那獨眼龍的男子對著這軍隊的領頭說,沒有找到離殤劍這老家夥也不知道藏哪去了。
其中一人對這獨眼龍說,夢問天的老婆和他女兒不見了,不在這夢雲閣中,那獨眼龍說,離殤劍在哪,他老婆肯定知道。
江湖中的人頓時都是叫著要尋找柳如的下落,這軍隊領頭之人說,怎麼不動動腦子,夢問天肯定早已經安排好了一切了,你們不要輕舉妄動,我先回去稟告鎮南王,之後下一步如何等我回來再說。
獨眼龍這些江湖中人不敢對鎮南王的人不敬,隻好連聲說道,是,是,一切聽從大人的吩咐。
鎮南王王府中,一個身穿綢緞,身上透露著貴族氣質的男人,正在躺椅上享受著侍女的按摩,旁邊有著樂師在彈奏,不多時這男人聽到屋外傳來急促的腳步聲,不一會兒這軍隊領頭就進來了。
鎮南王看著一臉慌張神色的模樣的軍隊領頭時說道,我說了多少次了,遇到什麼事情不要太過慌張,血衣你啊什麼都好,就是這個急性子改不了,這樣會葬送了你的前程,這就是你跟著我現在還隻是個領兵的根本原因。
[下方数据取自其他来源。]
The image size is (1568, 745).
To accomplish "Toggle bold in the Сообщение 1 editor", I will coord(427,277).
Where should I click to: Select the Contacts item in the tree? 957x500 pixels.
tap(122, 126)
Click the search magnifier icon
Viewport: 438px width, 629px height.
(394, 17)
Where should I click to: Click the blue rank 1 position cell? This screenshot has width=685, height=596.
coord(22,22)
叫血衣的這個男子聽了鎮南王的話後平靜了起伏的胸口後說,王爺,夢問天那老家夥死也不肯說出雲家的那個孽子。
鎮南王輕聲的說道,你殺了他,血衣恭敬的回答道,我是想帶回來的,不過當時有著江湖中人在,江湖中人要爭奪離殤劍,如若強行帶走了夢問天,恐怕會惹江湖上的不滿,隻好任由江湖中人殺了夢問天。
鎮南王說,夢問天真的就這樣等死嗎?
血衣說,是的,他還讓所有夢雲閣弟子不準還手。
鎮南王思索了片刻後自言自語的說道,雲從風啊,雲從風,為什麼你有著如此大的影響力,讓這麼多人甘心為你賣命呢
血衣在一邊不敢插嘴,許久後鎮南王問血衣,還有什麼事嗎?
血衣說,夢問天老婆和女兒不在夢雲閣中,逃過了劫,王爺我們是否要,血衣做了個抹脖子的動作。
鎮南王說,算了,夢問天不肯說,就算捉到他妻子又如何,再說他妻子柳如還是柳家的外戚,我們不必要為了一個沒有結果的結果得罪柳家。
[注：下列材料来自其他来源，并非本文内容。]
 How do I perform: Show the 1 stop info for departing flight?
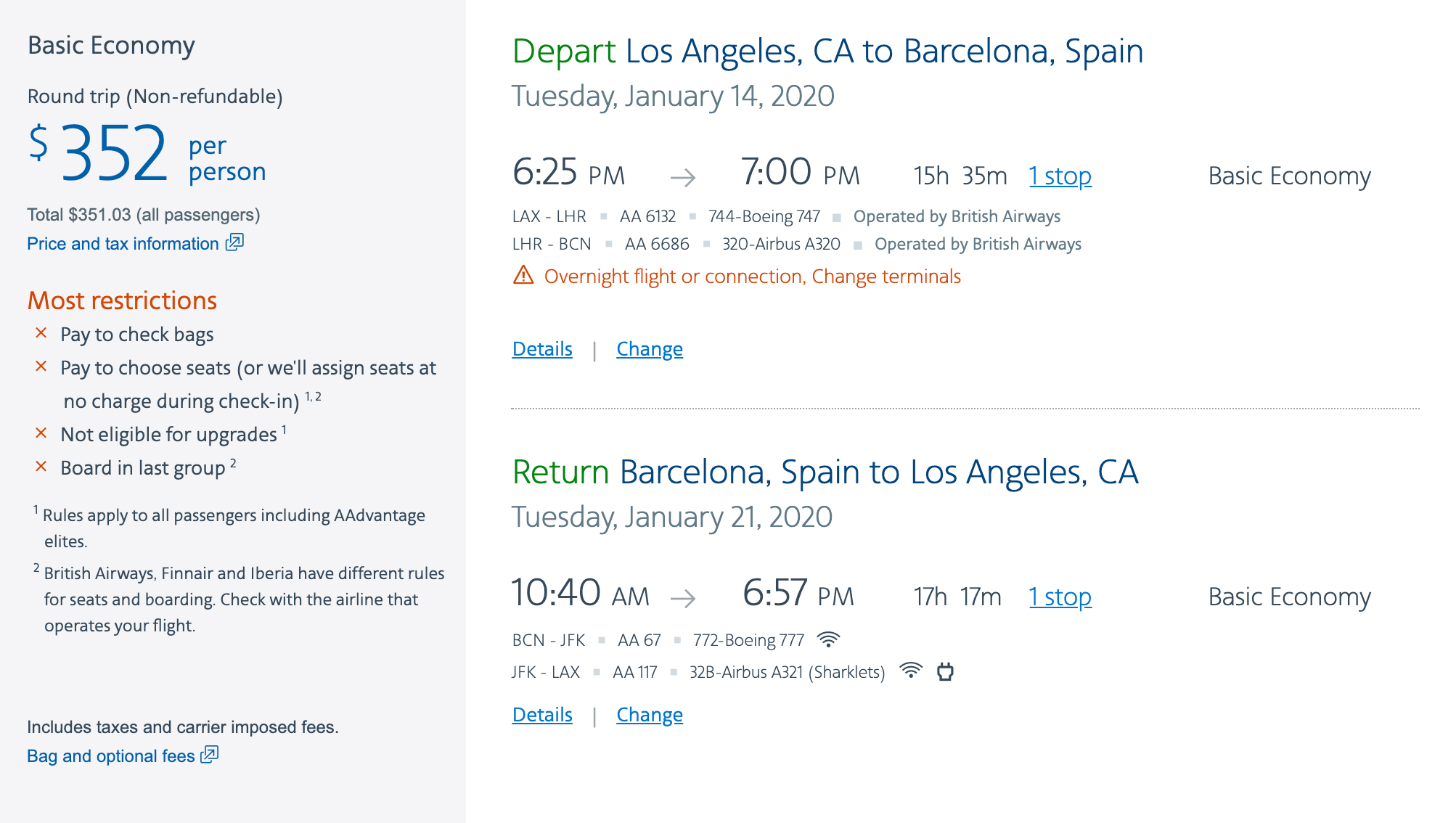[1060, 176]
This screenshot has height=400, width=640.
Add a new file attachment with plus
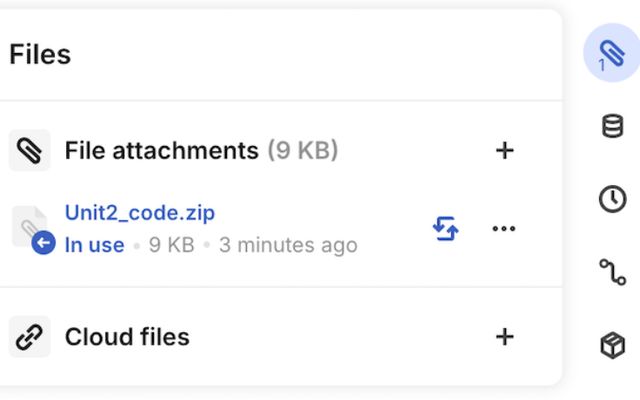tap(504, 151)
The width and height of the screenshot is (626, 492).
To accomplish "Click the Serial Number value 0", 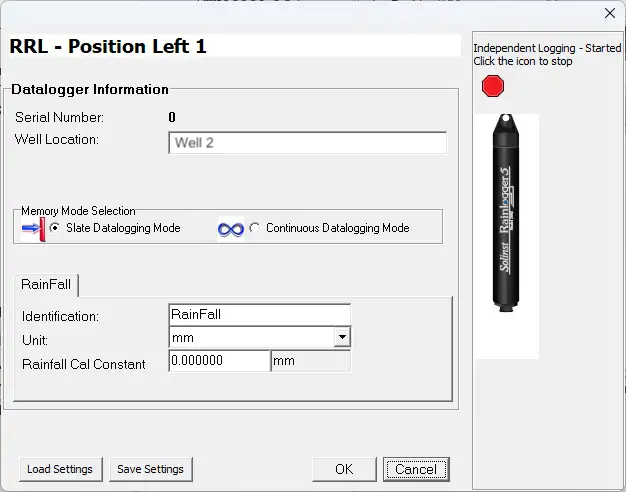I will pos(172,117).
鎮南王說了後,對著血衣揮了揮手,讓血衣退了下去,一個人躺在椅子上,閉著眼睛像是在回憶著什麼,嘴中說道,雲從風啊,你究竟是鬥不過我的,如今我還健在,你卻是早已成了白骨一堆了,卻是連個墳墓也沒有,我真是為你可憐啊。
“是嗎?我看可憐的人應該是你吧,從風他一生正值,所以才會有人甘心替他賣命,你卻是不擇手段,最後一定不會有好下場的”說這話的是一個身婦人,這婦人的臉色很是蒼白,鎮南王聽了這婦人的話是並沒有生氣,反而關心的說道,柔兒你身體還沒有好,回房休息吧。
這婦人叫蘇柔,是鎮南王最愛的女子,隻是這蘇柔對鎮南王從不正眼相看。
蘇柔聽了鎮南王的關心後,哼了一聲後就離開了,看著離開的蘇柔,鎮南王自語道,雲從風,你這輩子也別想贏我,蘇柔最後還不是和我在一起,你就該死。
血衣出了鎮南王府時就走向了城內的一個客棧,在這客棧中找到了獨眼龍那夥江湖人士,血衣對這些人說,鎮南王不再插手這件事情了,你們可以自行解決。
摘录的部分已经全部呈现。